Reproduce verbatim everything in the items below, from the line containing "Click the page reference (p.242)" down to the line containing "The image size is (360, 480). [x=89, y=182]", including both of those lines.

• Data entries:
---+---
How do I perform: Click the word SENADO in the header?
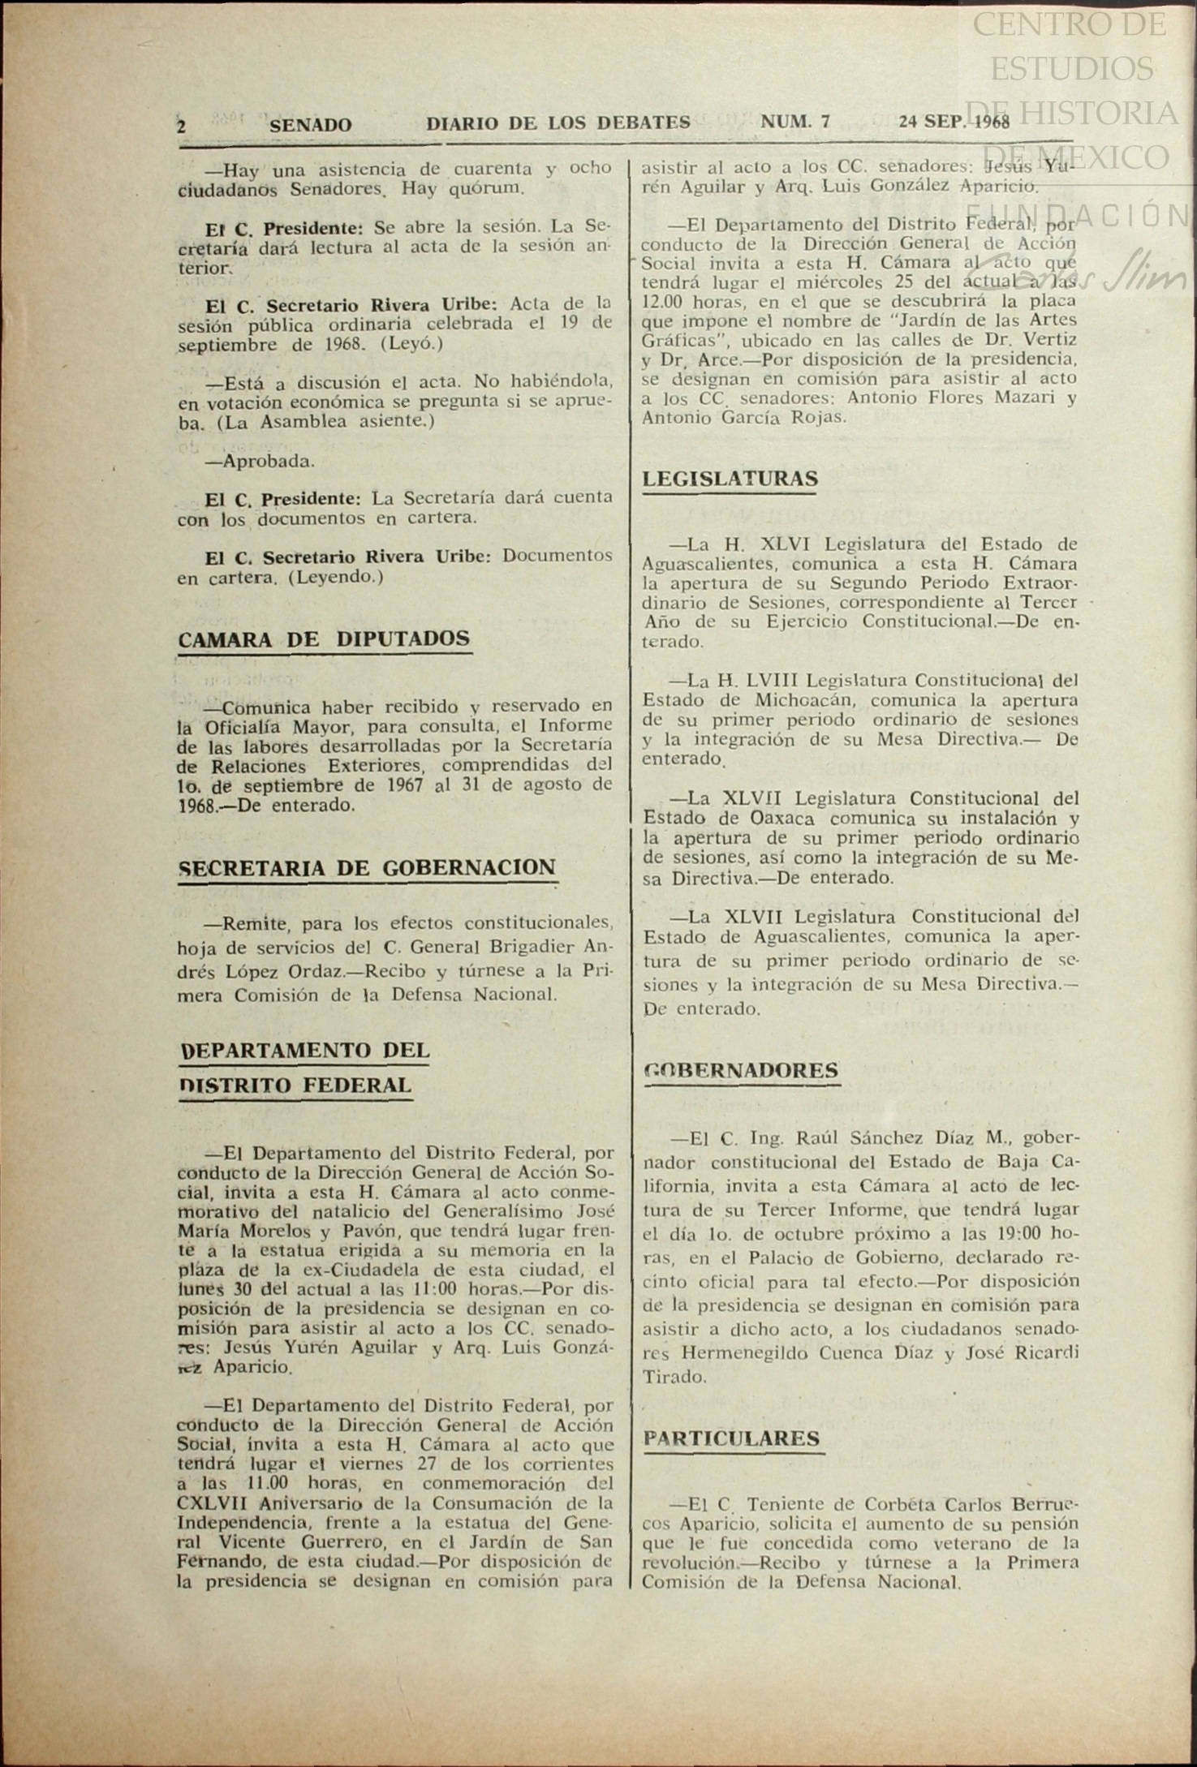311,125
---+---
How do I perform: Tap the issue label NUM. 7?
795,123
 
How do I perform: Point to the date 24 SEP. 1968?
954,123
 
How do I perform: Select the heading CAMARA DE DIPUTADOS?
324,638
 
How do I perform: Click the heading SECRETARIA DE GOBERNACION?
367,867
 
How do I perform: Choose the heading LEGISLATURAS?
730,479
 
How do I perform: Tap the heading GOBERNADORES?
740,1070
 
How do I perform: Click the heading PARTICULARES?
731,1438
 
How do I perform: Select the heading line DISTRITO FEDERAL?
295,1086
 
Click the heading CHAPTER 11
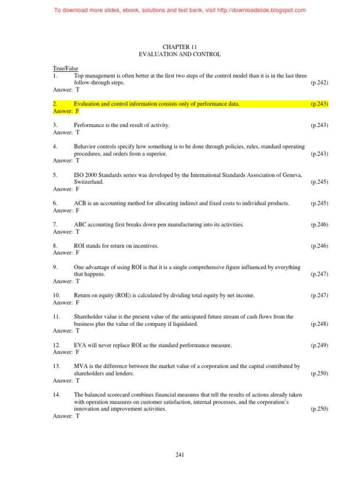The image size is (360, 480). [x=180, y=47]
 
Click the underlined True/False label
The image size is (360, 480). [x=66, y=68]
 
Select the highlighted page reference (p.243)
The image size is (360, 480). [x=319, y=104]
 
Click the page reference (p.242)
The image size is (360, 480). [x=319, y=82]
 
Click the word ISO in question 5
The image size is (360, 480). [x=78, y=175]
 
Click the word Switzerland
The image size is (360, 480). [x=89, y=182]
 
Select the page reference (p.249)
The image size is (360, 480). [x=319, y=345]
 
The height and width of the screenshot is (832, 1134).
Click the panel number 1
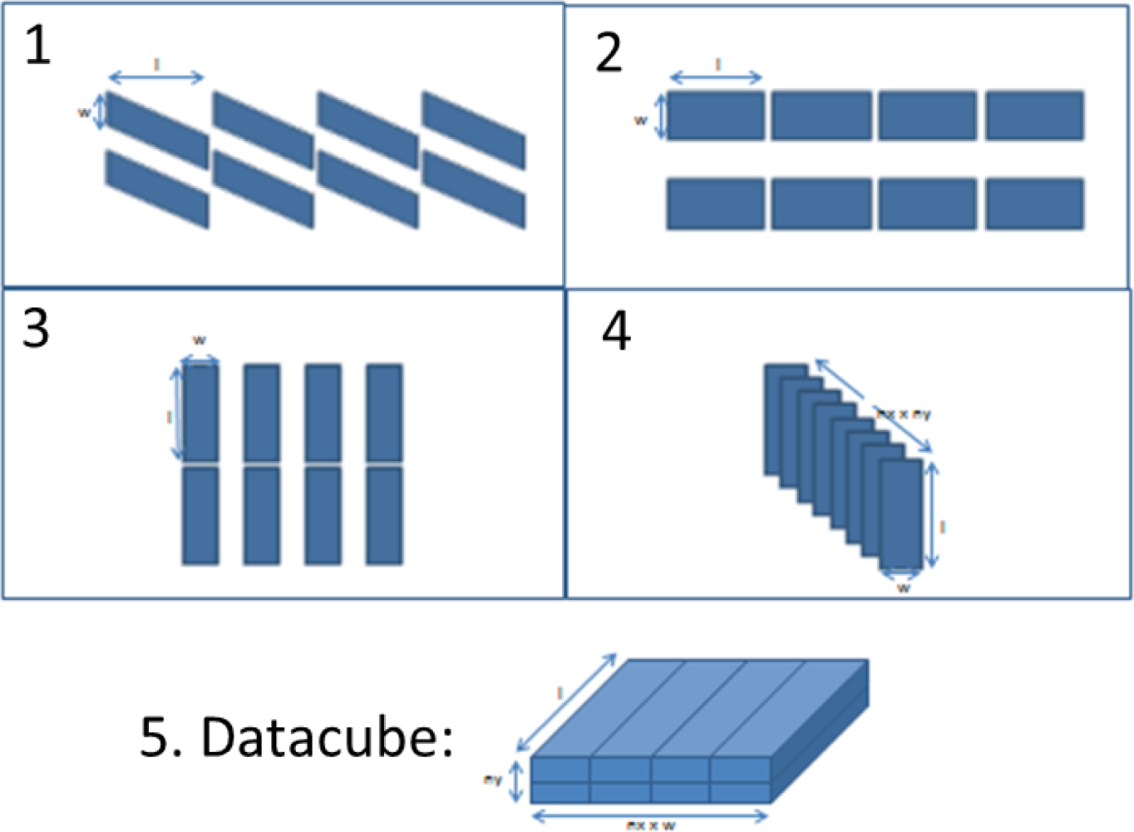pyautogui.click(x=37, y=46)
---+---
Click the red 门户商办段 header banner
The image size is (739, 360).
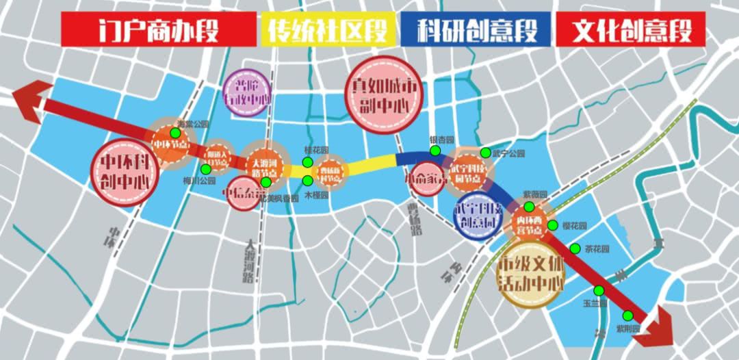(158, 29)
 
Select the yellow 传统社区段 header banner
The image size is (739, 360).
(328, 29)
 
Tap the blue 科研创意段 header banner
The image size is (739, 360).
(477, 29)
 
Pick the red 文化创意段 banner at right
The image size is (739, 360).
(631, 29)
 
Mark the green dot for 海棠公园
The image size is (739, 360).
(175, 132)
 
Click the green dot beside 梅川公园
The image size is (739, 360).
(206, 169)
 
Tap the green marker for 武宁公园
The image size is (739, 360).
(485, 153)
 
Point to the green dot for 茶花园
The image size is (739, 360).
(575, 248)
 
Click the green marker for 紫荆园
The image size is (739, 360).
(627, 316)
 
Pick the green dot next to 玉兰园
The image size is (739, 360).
---+---
• The response:
Click the page reference (p.242)
The image size is (360, 480). [x=319, y=82]
 
Click the word ISO in question 5
The image size is (360, 480). [x=78, y=175]
 
Click the word Switzerland
The image size is (360, 480). [x=89, y=182]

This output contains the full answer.